# The task:
In the passage on hair shedding, over what period of minoxidil treatment did the study find a temporary increase in shedding?

# Source passage:
····················

Shedding After Starting Hair Loss Treatments
If you recently started a topical treatment for hair loss and noticed an increase in shedding, that’s a well-documented phenomenon sometimes called a “dread shed.” A study on patients using minoxidil found a temporary increase in shedding during the first 12 weeks of treatment. This happens because the medication accelerates follicles out of the resting phase, pushing old hairs out faster so new, healthier ones can replace them.
The encouraging finding: the severity of that initial shedding correlated with better results on clinical assessments. In other words, more shedding early on was a potential predictor of how well the treatment was working. If you’re two to eight weeks into a new regimen and shedding more than before, that’s typically the treatment doing its job rather than a sign it’s making things worse.
Seasonal Patterns in Hair Shedding
You may notice more hair in the drain during certain times of year, particularly in late summer and fall. This seasonal pattern is thought to result from hormonal shifts or changes in sun exposure that nudge more follicles into the resting phase simultaneously. A few months later, those resting hairs shed together, creating a noticeable but temporary uptick. Mount Sinai notes that seasonal stresses can also trigger a mild form of telogen effluvium. In most people, this resolves on its own without any lasting thinning.

····················

# The data:
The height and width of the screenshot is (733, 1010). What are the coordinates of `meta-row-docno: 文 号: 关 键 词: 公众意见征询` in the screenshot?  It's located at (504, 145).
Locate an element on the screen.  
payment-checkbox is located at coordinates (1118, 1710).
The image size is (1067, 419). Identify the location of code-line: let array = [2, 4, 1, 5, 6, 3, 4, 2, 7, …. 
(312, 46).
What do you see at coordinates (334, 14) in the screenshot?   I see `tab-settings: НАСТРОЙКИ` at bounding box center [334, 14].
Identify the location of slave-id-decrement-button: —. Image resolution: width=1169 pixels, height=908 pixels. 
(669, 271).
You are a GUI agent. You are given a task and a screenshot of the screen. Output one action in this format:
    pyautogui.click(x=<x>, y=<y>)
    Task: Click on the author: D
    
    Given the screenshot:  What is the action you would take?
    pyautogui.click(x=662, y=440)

····················

# Exercise solution:
During the first 12 weeks of treatment.